Watson on Jeopardy: Round 3

Watson on Jeopardy: Round 3

–Ken Jennings
added to his Final Jeopardy answer
competing against IBM’s Watson
Jeopardy, February 16 2011

If the goal was to show that a computer could understand human language and retrieve the correct answers to questions as well as humans can…mission accomplished.

Watson, the IBM computer system, easily beat Ken Jennings and Brad Rutter, two of Jeopardy’s greatest.

Yes, it was closer in this second game.  It even looked like the outcome was in doubt a few times.

The final score on the second day?

Ken: $18,200, Brad: $21,600, Watson $41,413

The two game totals?

Brad: $21,600, Ken: $24,000, Watson: $77,147

We got some very interesting insight into how Watson thinks.

Amusingly, he did relatively poorly on a category called “ALSO ON YOUR COMPUTER KEYS”.  Each answer was a key on a computer keyboard.  Of course, Watson may not have much familiarity with computer keyboards…it’s not like he types.  😉 

For example, there was this question (technically, an answer):

“In 1939’s Cartoon “The Pointer”, this guy got a new, more pear-shaped body & pupils were added to his eyes.”

You might not know…but knowing it was in the Magical Mouse-tery Tour category would give a good guess.

Watson got it right, and was quite sure he was right.  His top three choices:

  • Mickey 91%
  • Hercules 10%
  • Family Guy 3%

Okay, so these could all be cartoons…but what made Hercules more than three times more likely than Family Guy?  I assume “guy” and “cartoon” connected those.  But I do think Watson must have been considering the category in making his selection. 

What’s next for Watson?


IBM is going to work with Nuance (the company that makes DragonNaturally Speaking and Vocalizer, the voice of Amazon’s Kindle 3) , Columbia University School of Medicine, and the University of Maryland School of Medicine to prepare Watson to serve as a research assistant for doctors.

IBM press release 

Doctors have an incredible amount information made available to them through medical journals.  That information, though, is typically narrative.  While there certainly may be graphs and tables, it’s the story that’s told that matters.

Watson can read all those journals very quickly…read and understand them.

Watson won’t decide on a patient’s medical care, but will retrieve information to help the doctor (and other medical staff) to make a decision.

I guess it’s good Watson won’t be directing the treatment (after all, he thought Toronto was a possible answer as a US city, although he really wasn’t sure).  I just clicked on the link for the press kit on Watson, and got this:

“Our apologies…

The page you requested cannot be displayed”


For more information on Watson and Jeopardy, you might find this book interesting:

Final Jeopardy

Speaking of technology, here’s one of the remarkable things.  The second game was played yesterday…and it is discussed in the e-book I bought for my Kindle today.  That doesn’t mean it was written since yesterday…it’s possible the author got to see it being played.  But with traditional publishing, they would either have had to wait until after the game to publish the book, or published it and then some sort of supplement (people wouldn’t have wanted to buy the full book twice).  With e-publishing, it becomes possible to publish a partial book ahead of time…and then update it for your purchasers.

Watson playing Jeopardy (and winning) is an important milestone.  I always used to tell people that in the near future, everybody would know everything (or at least have access to everything).  However, I would say, they wouldn’t be able to tell what was important…that’s why I, as an educator, would be safe in my job.

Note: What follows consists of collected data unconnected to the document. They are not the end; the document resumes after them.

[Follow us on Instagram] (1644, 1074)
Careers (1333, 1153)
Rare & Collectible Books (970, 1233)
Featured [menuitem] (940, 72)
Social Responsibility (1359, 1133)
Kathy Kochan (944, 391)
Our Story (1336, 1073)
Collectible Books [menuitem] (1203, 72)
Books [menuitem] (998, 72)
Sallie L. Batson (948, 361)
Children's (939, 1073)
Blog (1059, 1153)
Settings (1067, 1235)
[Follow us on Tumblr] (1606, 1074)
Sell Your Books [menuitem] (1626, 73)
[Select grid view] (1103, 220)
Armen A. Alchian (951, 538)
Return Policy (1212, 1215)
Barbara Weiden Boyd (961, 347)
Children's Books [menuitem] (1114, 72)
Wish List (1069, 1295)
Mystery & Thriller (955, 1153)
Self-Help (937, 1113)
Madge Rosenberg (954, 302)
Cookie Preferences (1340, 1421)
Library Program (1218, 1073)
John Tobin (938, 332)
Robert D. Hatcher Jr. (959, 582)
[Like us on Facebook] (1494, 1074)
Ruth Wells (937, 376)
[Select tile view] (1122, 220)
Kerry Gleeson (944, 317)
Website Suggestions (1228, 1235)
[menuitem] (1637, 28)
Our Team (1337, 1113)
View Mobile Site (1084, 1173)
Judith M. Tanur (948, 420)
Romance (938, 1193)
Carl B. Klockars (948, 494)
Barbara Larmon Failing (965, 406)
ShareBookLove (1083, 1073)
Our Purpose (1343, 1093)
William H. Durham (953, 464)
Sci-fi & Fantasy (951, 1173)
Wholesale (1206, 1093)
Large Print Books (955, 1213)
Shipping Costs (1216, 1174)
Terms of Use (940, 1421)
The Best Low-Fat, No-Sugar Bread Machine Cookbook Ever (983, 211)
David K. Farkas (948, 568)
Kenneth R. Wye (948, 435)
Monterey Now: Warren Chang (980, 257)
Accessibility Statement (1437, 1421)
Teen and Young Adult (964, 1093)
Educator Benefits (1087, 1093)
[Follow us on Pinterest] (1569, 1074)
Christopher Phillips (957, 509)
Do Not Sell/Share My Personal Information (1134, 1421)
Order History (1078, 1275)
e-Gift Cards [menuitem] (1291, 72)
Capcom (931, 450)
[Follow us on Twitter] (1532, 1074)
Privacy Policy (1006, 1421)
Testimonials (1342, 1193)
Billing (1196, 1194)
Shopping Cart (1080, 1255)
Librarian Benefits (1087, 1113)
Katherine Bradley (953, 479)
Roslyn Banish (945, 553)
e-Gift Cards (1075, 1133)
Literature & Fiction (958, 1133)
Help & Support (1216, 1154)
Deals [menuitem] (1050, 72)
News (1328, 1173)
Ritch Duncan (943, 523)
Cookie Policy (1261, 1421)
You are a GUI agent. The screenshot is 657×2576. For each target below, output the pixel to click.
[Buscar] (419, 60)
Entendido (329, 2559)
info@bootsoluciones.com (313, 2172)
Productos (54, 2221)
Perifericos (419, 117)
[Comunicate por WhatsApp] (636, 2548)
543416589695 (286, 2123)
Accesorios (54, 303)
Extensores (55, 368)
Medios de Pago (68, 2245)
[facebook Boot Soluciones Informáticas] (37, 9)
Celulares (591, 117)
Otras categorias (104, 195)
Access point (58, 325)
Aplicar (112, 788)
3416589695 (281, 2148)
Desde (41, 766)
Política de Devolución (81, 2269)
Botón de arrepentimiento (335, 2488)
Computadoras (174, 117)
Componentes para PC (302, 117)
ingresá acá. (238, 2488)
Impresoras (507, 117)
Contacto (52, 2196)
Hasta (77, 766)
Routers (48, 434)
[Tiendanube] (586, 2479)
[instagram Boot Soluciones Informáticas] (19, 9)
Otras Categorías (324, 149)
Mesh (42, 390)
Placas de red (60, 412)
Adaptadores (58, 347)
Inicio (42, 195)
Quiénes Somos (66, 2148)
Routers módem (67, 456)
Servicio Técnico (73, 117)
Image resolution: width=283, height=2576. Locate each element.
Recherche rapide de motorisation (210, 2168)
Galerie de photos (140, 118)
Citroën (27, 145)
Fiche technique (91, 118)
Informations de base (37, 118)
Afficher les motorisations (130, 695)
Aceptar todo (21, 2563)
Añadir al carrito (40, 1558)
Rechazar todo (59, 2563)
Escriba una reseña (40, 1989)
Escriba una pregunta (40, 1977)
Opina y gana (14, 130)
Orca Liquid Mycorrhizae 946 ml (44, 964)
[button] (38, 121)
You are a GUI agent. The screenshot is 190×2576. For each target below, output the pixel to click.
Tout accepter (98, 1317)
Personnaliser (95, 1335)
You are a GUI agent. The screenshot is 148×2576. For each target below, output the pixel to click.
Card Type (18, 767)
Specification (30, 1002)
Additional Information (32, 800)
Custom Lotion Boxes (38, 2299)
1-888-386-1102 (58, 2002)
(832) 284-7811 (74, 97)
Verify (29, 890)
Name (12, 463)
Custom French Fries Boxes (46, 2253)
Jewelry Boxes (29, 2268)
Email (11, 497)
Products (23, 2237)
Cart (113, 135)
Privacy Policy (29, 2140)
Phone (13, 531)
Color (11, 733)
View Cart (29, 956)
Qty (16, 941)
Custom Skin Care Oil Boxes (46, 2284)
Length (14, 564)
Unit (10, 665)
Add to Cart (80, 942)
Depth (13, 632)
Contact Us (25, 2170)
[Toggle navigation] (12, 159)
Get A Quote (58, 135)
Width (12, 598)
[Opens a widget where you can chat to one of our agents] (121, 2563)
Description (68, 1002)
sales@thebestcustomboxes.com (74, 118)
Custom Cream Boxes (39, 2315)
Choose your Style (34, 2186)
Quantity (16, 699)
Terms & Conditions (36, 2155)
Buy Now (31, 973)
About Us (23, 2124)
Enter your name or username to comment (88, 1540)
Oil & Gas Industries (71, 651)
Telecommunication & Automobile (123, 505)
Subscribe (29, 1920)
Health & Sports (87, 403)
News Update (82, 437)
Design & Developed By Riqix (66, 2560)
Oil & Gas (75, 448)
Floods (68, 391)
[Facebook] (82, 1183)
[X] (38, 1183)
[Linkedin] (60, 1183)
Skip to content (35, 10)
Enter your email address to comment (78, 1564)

Now, however, I’m less sure about that, at least in many circumstances.  Asking a person a question and getting an answer may become like watching a power-lifting competition.  It’s cool to see people performing beyond the abilities of the average person…but deep down, you know it isn’t really practical…a machine can do it better.  😉

Just kidding…I don’t just answer questions, I provide insight.  That could come in a sense, though.  If ten thousand people had previously asked the same question, and the answer were recorded, a Watson-level computer could scan all of those answers in seconds, find the common answers, and even evaluate the questioner’s response to the answer.

That may be the key…not to have a computer come up with new ideas, but to be able to have them retrieve the ideas humans have already developed…and judge which ones are considered “best” by respondents.